The thing that determines the answer is that the two people meet - their distances become equal. So you should begin with
Michael's distance = Robert's distance

Robert's distance is easy - just use d = vt and add 75 because he is starting out that far ahead.

Michael's distance is complicated because of the initial velocity and acceleration. Use the standard distance formula for accelerated motion: d = Vi*t + .5*a*t².

It looks like you will have a quadratic equation to solve. If you are just starting grade 11 math you may need to look up how to solve a quadratic on a calculator or using the general formula:

You can, of course, solve it by trial and error. A spreadsheet works really well for that.

I figured I would have to use the quadratic formula. I wasn't sure how to frame it kinematics wise. What are the a, b, and c values respectively in terms of velocity, acceleration, etc.

Ok i figured that the respective equations would be ∆t= 4.2 ∆D +75, and
75= -∆t +/- square root ∆t -2.28/2

tiny-tim
Homework Helper
Ok i figured that the respective equations would be ∆t= 4.2 ∆D +75, and
75= -∆t +/- square root ∆t -2.28/2
nooo (btw, why are you using all these ∆s? it's not normal, and it really doesn't help)

∆t= 4.2 ∆D +75 is completely wrong, isn't it?

and i can't work out what your second equation is just write two general equations, one for each runner (ignoring the other) …
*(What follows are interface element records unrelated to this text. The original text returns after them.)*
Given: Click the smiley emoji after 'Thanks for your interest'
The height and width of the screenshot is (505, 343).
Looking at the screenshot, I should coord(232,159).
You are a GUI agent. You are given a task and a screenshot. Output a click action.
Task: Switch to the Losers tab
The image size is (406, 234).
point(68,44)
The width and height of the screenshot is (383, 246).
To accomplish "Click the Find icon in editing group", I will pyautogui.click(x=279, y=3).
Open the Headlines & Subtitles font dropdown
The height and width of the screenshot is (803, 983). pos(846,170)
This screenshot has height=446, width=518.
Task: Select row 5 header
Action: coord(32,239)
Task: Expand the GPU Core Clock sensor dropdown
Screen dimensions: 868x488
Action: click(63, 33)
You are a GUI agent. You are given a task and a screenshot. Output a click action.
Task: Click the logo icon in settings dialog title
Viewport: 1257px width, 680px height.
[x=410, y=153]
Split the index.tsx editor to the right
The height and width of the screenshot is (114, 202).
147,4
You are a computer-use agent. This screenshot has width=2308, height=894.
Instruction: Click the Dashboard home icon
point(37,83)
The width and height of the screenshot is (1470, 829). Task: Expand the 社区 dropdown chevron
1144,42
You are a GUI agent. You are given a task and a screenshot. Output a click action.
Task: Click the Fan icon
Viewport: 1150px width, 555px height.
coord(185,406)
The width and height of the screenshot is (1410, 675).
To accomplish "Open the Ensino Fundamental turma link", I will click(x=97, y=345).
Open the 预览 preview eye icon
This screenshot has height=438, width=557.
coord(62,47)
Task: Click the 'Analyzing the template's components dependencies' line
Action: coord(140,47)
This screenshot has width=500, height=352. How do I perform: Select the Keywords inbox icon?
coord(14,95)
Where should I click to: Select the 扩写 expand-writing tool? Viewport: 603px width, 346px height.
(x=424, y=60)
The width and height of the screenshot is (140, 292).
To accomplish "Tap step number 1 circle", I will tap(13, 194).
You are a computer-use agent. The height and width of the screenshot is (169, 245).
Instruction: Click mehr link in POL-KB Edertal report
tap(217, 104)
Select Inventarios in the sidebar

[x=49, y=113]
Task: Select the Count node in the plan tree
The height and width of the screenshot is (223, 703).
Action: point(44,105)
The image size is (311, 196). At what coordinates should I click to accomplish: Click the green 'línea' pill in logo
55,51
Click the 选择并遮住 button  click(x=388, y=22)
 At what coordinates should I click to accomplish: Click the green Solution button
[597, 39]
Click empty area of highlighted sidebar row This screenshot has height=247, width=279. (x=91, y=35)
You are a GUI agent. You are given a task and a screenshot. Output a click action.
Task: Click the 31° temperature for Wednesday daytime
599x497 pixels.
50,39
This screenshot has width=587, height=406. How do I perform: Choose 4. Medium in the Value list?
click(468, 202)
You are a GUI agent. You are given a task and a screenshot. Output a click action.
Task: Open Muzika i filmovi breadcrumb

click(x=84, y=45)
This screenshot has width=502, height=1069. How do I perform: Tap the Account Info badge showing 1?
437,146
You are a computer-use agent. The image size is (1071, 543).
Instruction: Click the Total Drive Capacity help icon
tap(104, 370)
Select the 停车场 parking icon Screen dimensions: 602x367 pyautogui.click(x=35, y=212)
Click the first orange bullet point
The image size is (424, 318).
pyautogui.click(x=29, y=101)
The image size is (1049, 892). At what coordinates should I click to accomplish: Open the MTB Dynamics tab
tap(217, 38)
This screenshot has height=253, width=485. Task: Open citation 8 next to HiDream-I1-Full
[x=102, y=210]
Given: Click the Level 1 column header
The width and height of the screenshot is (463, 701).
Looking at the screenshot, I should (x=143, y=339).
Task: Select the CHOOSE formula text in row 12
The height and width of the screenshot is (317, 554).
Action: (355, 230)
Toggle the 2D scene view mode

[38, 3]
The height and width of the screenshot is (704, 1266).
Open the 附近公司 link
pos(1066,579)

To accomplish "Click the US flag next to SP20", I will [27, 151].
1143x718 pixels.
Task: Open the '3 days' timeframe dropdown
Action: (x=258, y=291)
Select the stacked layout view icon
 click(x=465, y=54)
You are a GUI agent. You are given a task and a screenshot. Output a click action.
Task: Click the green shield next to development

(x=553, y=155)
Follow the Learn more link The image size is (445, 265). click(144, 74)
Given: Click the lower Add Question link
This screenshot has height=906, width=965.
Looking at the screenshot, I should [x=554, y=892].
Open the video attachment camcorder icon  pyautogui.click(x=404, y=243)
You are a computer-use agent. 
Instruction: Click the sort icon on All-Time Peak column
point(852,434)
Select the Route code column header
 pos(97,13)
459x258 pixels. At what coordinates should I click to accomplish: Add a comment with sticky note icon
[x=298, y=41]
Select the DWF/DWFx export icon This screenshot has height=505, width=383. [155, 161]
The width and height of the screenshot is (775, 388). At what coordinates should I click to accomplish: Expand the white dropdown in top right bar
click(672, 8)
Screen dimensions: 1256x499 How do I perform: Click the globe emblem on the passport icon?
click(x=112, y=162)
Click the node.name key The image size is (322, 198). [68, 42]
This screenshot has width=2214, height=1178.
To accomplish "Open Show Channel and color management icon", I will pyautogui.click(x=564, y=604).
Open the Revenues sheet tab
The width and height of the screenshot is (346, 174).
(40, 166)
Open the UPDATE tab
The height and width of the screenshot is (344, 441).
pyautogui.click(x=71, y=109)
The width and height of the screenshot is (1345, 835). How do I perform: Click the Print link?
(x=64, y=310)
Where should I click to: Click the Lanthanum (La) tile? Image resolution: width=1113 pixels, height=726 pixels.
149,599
when you have them, then you can decide how to use them​

Ok being completely new to physics, I am kind of lost. I am not really sure to how to get a general equation. Should they be in relation to time or distance

tiny-tim
Homework Helper
both …

each should be x = a function of t

(ie it tells you where it is at each time t )

Delphi51
Homework Helper
Michael's distance = Robert's distance
vt + .5*a*t² = vt + 75
3.8*t + .5*(.15)*t² = 4.25 + 75
collect like terms, all on one side, so you have an equation of the form
at² + bt + c = 0
Then use one of the methods of solving the quadratic for t.

Delphi51
Homework Helper
Oops, forgot a t in the previous post. Too late to edit. Should be like this:
Michael's distance = Robert's distance
vt + .5*a*t² = vt + 75
3.8*t + .5*(.15)*t² = 4.2t + 75
collect like terms, all on one side, so you have an equation of the form
at² + bt + c = 0
Then use one of the methods of solving the quadratic for t.